À l’occasion de la venue sur l’île d’une équipe de tournage de TF1, sous la direction de Dorothée Poivre d'Arvor, nous avions organisé, avec le soutien de la Compagnie Solomon et de son directeur général de l’époque, Rodney Buckley, une chaîne humaine sur le site de Prosperous Bay.
Le geste était simple : aligner des habitants face au vent, face à l’horizon, face à cette mer qui nous reliait au monde autant qu’elle nous en séparait. Il s’agissait d’adresser un message clair au gouvernement britannique : Sainte-Hélène avait besoin d’un aéroport.

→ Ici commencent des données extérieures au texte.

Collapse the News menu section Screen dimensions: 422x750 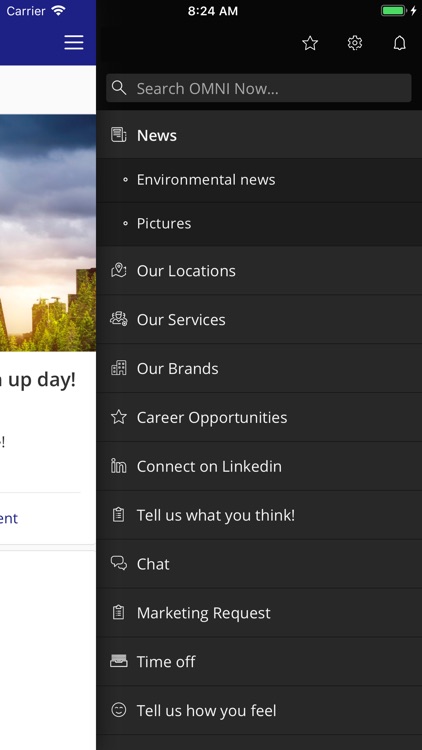tap(259, 135)
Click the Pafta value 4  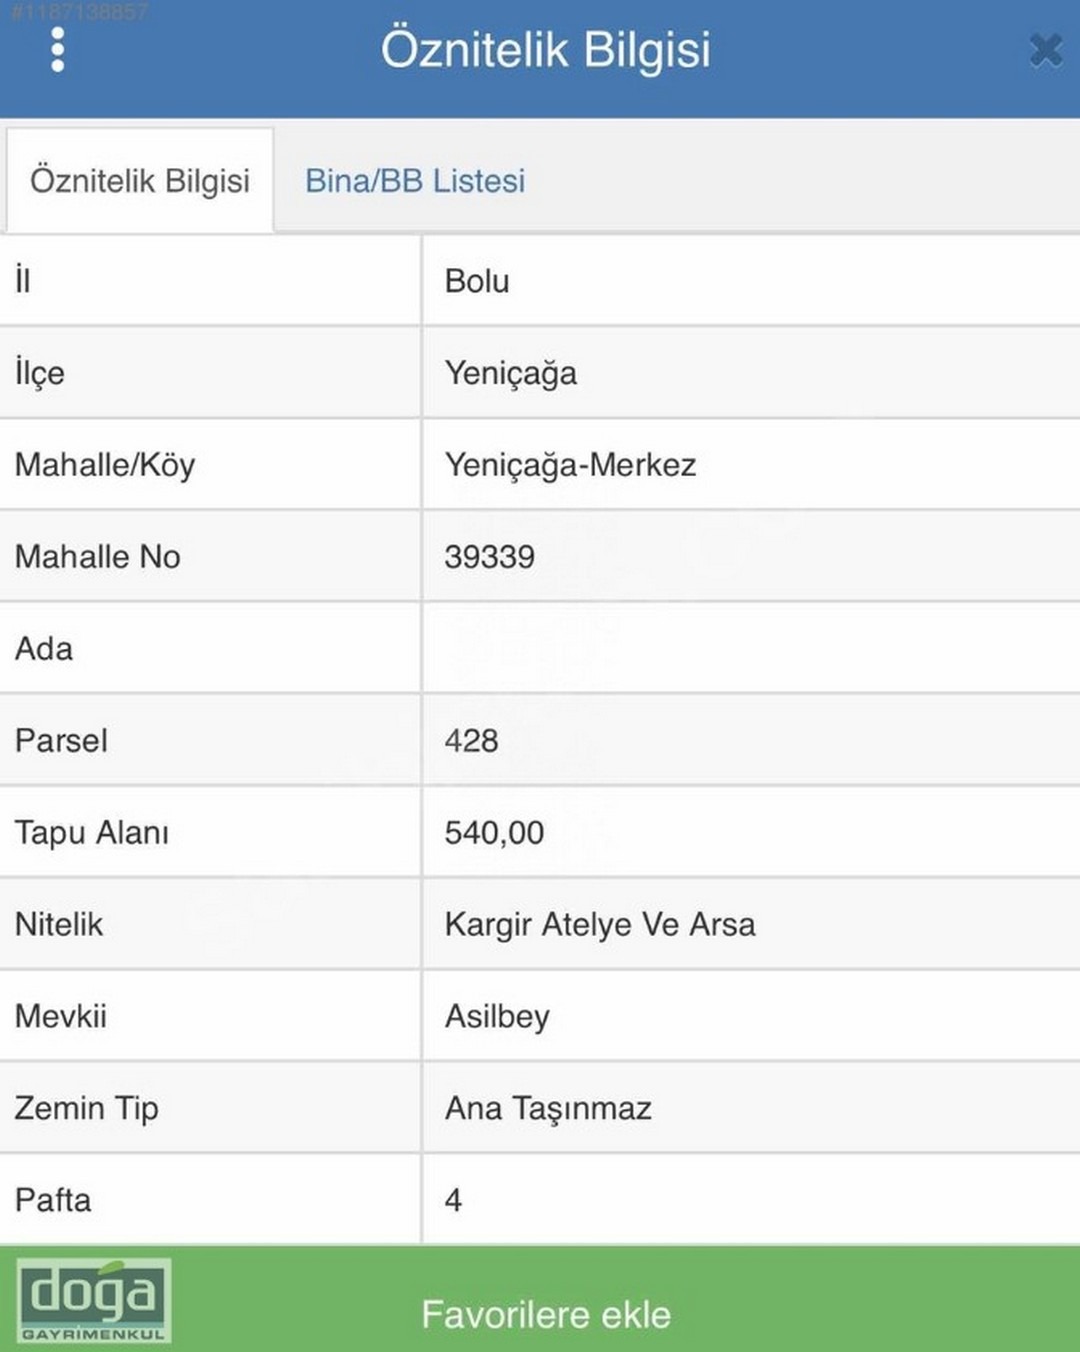click(x=453, y=1200)
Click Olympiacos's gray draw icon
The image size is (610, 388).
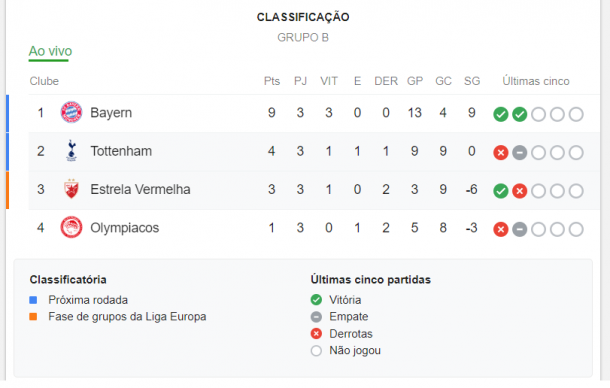pos(519,229)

À l’époque, cela paraissait presque irréel. L’île vivait encore au rythme exclusif du navire. L’isolement faisait partie de notre condition, mais nous savions déjà qu’il deviendrait un frein.
Trente ans ont passé.
L’aéroport a été construit. Il a ouvert. Il a changé notre rapport au monde. Et pourtant, me voilà aujourd’hui coincé au Cap en attendant sa réouverture temporairement suspendue. L’histoire, parfois, aime les cercles.
En regardant cette image, je ne vois pas seulement une revendication. Je vois une communauté debout, soudée, déterminée. Des visages jeunes, d’autres plus âgés. Une île consciente de sa fragilité mais décidée à ne pas se résigner.
C’était exactement il y a trente ans.
Et l’isolement, décidément, reste un maître exigeant.